**HOW TO COMPLETE THIS TASK**
Lines below containing the word "will" should be copied out.

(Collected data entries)
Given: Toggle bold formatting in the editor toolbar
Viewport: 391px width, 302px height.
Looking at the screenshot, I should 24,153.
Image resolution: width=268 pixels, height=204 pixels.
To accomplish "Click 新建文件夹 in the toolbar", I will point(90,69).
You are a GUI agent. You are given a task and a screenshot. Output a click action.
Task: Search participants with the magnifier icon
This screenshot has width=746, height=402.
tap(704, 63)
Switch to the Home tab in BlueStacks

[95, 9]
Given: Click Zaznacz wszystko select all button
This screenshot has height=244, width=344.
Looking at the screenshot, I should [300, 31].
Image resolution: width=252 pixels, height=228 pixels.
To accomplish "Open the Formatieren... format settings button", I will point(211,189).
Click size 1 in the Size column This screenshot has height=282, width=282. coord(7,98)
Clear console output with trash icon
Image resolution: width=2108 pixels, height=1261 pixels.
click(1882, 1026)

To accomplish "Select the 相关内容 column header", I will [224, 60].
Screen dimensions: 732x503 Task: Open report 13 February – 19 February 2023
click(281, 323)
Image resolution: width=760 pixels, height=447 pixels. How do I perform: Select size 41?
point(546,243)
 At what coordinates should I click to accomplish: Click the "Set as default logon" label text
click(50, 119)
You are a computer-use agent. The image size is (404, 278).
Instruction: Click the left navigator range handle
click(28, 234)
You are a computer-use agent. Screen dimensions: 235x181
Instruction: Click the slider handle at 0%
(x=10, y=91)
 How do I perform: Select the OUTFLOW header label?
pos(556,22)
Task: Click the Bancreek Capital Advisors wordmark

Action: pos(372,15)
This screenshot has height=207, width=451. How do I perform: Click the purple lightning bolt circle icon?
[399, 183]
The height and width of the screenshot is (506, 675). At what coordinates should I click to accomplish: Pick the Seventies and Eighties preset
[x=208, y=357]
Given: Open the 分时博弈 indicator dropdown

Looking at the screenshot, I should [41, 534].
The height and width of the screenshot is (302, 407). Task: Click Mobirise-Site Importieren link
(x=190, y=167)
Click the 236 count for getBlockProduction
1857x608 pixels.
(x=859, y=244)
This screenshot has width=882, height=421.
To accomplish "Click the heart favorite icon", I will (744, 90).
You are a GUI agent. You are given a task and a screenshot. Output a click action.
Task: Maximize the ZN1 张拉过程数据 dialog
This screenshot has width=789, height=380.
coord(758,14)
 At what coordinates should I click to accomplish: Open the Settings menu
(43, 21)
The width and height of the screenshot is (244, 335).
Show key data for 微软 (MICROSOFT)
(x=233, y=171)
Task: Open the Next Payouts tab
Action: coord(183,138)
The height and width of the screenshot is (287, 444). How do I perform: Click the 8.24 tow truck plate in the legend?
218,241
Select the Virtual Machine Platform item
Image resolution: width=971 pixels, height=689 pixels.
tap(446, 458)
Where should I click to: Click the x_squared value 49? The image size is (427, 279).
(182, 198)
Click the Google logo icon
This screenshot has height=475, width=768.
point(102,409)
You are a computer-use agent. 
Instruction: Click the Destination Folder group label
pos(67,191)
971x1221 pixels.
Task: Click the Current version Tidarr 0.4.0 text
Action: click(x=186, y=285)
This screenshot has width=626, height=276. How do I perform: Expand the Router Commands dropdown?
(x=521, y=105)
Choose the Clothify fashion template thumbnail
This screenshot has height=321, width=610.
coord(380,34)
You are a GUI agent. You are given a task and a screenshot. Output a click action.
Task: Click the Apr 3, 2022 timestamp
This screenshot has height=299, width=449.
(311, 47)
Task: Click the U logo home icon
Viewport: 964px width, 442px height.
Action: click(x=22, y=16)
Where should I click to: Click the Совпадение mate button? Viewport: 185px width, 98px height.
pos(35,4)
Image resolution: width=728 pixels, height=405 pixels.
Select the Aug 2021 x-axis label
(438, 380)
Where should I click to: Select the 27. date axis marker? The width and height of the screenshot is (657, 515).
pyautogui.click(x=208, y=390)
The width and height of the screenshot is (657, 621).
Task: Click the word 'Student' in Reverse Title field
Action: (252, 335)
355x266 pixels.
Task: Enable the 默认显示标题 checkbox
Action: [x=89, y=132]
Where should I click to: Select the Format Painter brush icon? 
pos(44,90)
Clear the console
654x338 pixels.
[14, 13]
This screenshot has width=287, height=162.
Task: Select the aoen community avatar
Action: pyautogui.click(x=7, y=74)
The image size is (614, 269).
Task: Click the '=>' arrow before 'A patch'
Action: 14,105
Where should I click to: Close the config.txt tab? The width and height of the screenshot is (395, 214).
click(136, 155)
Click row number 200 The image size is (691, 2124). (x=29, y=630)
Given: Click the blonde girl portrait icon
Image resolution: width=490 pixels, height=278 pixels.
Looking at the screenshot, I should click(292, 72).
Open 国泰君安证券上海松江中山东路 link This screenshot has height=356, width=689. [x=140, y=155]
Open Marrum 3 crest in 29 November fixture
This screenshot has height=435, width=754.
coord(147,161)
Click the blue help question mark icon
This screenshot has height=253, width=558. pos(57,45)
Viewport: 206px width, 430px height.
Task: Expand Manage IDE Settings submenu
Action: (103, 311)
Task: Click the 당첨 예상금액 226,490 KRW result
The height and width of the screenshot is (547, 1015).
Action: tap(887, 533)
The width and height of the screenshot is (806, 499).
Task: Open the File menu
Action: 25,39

**OUTPUT FOR THIS TASK**
To accomplish "Click 新建文件夹 in the toolbar", I will point(90,69).
To accomplish "Open the Formatieren... format settings button", I will point(211,189).
To accomplish "Select the 相关内容 column header", I will [224, 60].
To accomplish "Click the heart favorite icon", I will (744, 90).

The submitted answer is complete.